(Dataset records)
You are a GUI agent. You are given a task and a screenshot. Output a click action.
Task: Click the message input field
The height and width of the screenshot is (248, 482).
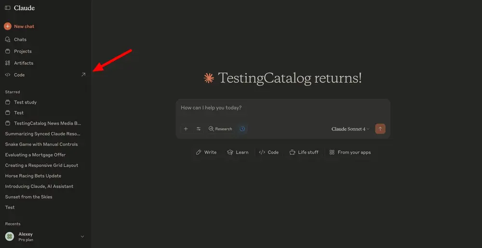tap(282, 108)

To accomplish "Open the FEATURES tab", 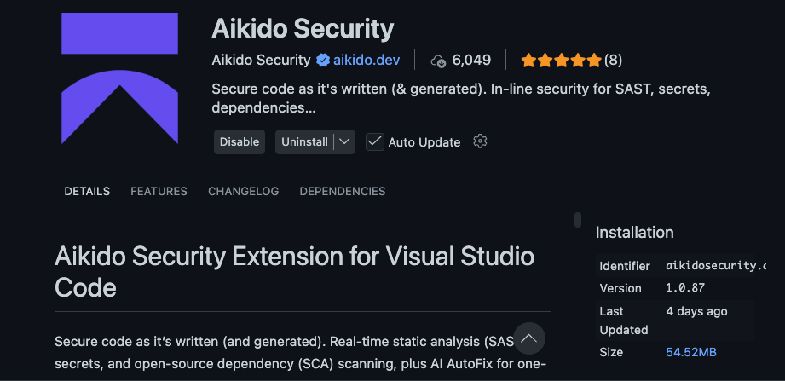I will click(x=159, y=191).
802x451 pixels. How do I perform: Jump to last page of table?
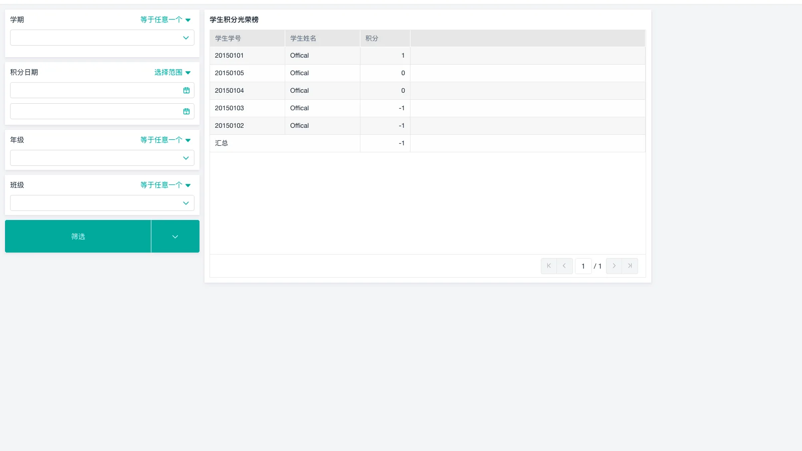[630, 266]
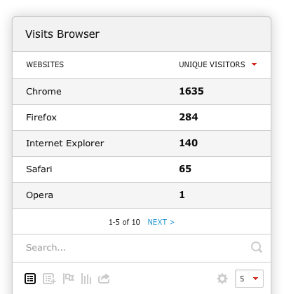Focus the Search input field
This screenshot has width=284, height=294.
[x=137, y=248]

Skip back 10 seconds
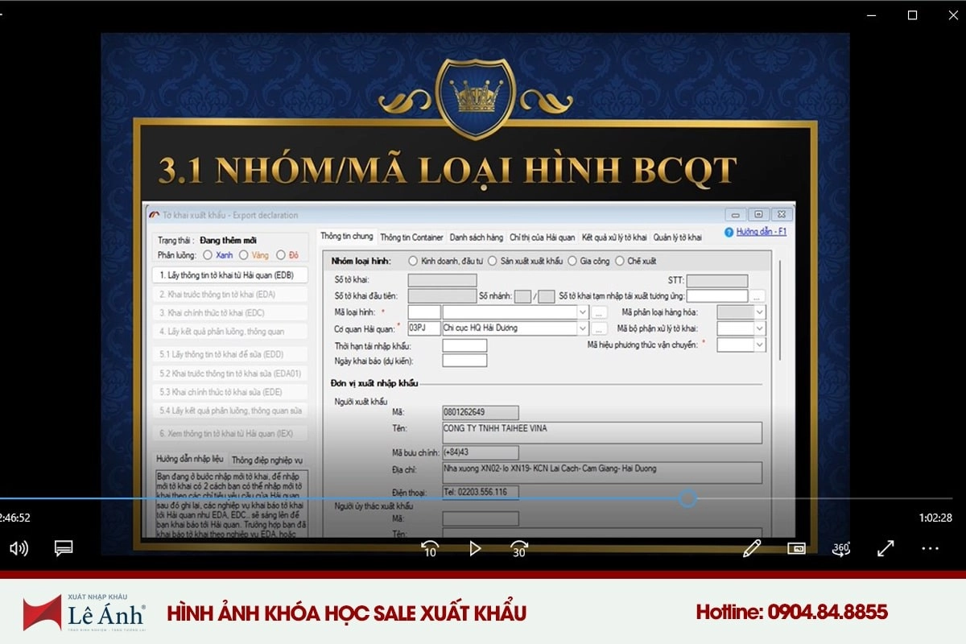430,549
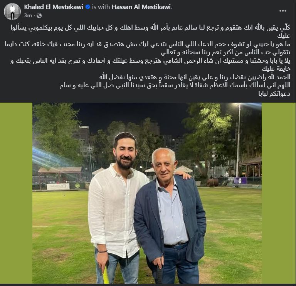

Task description:
Copy the data from the line that contains "802x451 pixels. How" through the end of the data, including both of those lines. Leave the pictures out of your copy.

Task solution:
802x451 pixels. How do I perform: Jump to last page of table?
[630, 266]
Focus the Search input field
This screenshot has width=284, height=294.
[x=137, y=248]

Skip back 10 seconds
430,549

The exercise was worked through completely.